论文标题
通过域转换器适应无监督的域名
Towards Unsupervised Domain Adaptation via Domain-Transformer
论文作者
论文摘要
作为模式分析和机器智能中的至关重要问题,无监督的域适应性(UDA)试图将有效的功能学习者从标记的源域转移到未标记的目标域。受到变压器成功的启发,UDA的几个进步是通过采用纯变压器作为网络体系结构来实现的,但是这样一个简单的应用程序只能捕获补丁级信息,并且缺乏可解释性。为了解决这些问题,我们提出了具有域级的注意机制的域变换器(DOT),以捕获跨域样品之间的远程对应关系。从理论方面来说,我们提供了对DOT的数学理解:1)我们将域级的关注与最佳运输理论联系起来,该理论提供了Wasserstein几何形状的解释性; 2)从学习理论的角度来看,得出了基于瓦斯汀的距离泛化界限,这解释了DOT在知识传递方面的有效性。在方法论方面,DOT整合了域级的注意力和多种结构正则化,这表征了跨域群集结构的样本级信息和局部一致性。此外,域级的注意机制可以用作插件模块,因此可以在不同的神经网络体系结构下实现DOT。 DOT没有明确对域级别或类级别的分布差异进行建模,而是在远程对应关系的指导下学习可转移的功能,因此它不含伪标签和显式域差异优化。几个基准数据集的广泛实验结果验证了DOT的有效性。

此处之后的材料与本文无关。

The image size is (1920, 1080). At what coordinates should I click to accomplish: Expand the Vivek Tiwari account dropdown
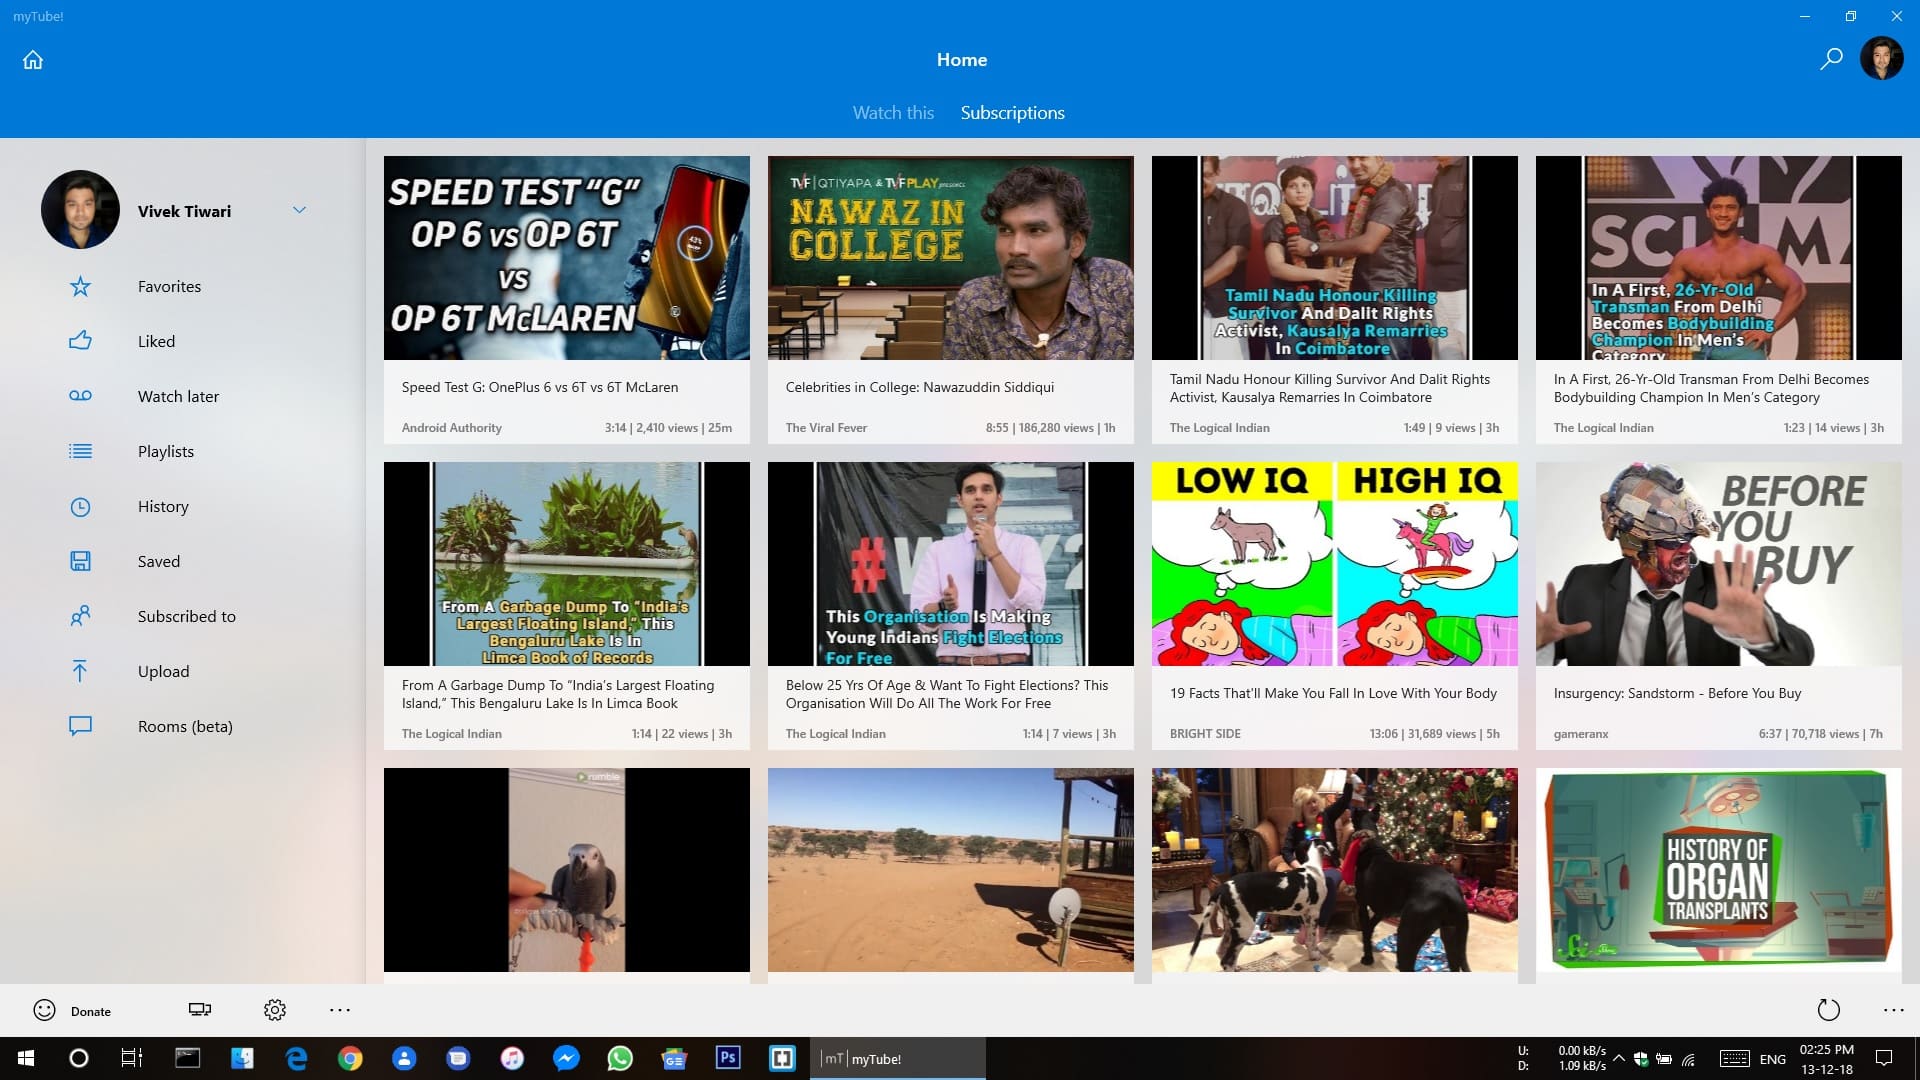(x=301, y=210)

As a vital problem in pattern analysis and machine intelligence, Unsupervised Domain Adaptation (UDA) attempts to transfer an effective feature learner from a labeled source domain to an unlabeled target domain. Inspired by the success of the Transformer, several advances in UDA are achieved by adopting pure transformers as network architectures, but such a simple application can only capture patch-level information and lacks interpretability. To address these issues, we propose the Domain-Transformer (DoT) with domain-level attention mechanism to capture the long-range correspondence between the cross-domain samples. On the theoretical side, we provide a mathematical understanding of DoT: 1) We connect the domain-level attention with optimal transport theory, which provides interpretability from Wasserstein geometry; 2) From the perspective of learning theory, Wasserstein distance-based generalization bounds are derived, which explains the effectiveness of DoT for knowledge transfer. On the methodological side, DoT integrates the domain-level attention and manifold structure regularization, which characterize the sample-level information and locality consistency for cross-domain cluster structures. Besides, the domain-level attention mechanism can be used as a plug-and-play module, so DoT can be implemented under different neural network architectures. Instead of explicitly modeling the distribution discrepancy at domain-level or class-level, DoT learns transferable features under the guidance of long-range correspondence, so it is free of pseudo-labels and explicit domain discrepancy optimization. Extensive experiment results on several benchmark datasets validate the effectiveness of DoT.